Given the sluggish pace of GDP growth and the almost negative deflator, the aggregate Budget numbers would otherwise be impossible to sustain on the back of the current trend in growth of tax receipts - just 50 per cent of the Budget estimates after the first eight months of the year, according to Controller General of Accounts data. The assumptions being worked on in North Block are that these might not change dramatically in the next financial year, too.
The announcement of a deferral is expected to be part of Jaitley's Budget speech on February 29. The formation of an empowered committee for the pay panel recommendations, again a first for the central government, is meant to bring all stakeholders on board in the exercise.
The official explained ministry-wise consultations with the department of expenditure in the finance ministry, in the run up to the Budget, were mostly over. Those discussions had proceeded on the assumptions that the Pay Commission recommendations would be implemented.

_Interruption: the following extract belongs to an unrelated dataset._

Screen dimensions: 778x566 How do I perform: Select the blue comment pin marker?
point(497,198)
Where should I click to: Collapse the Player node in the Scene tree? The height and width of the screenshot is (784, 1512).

It was now necessary to bring the secretaries of key departments on board about the need for a drastic cut-back on those estimates.
The status quo on allowances would also allow the government to ignore the demand made by various staff associations to raise the minimum level of salary for employees. The Pay Commission has suggested that the minimum should be Rs 18,000 per month; the unions have demanded that it should be raised to a band of Rs 19,000 to Rs 21,000 a month. Such a change would have created a ripple effect. About 70 per cent of the government employees are bunched in the non-executive ranks; the starting salary for them tops about Rs 42,000 a month, show calculations by the Commission. Even a modest increase in pay for them would cascade the bill for the government by another Rs 50,000 crore annually. The award of the Commission is slated to take effect from January 1 this year.
A key element in the plan to defer some elements of the 7th Pay Commission recommendations will be the railway ministry. Government managers reckon the powerful unions of the Indian Railways need to be brought on board for this plan to be successful. The higher wage bill for the Suresh Prabhu-led ministry works out to Rs 28,450 crore a year, only a shade less than the yearly loss it makes on its passenger services at present. No formal communications have been sent out to the railway unions by the committee. "It will follow once the empowered committee has decided to take a call on which allowances to clip," said the official.
In a recent television interview, Minister of State for Finance Jayant Sinha had said the Pay Commission recommendations were the biggest headache for his ministry, struggling to keep the aggregate expenditure of the Union government under control.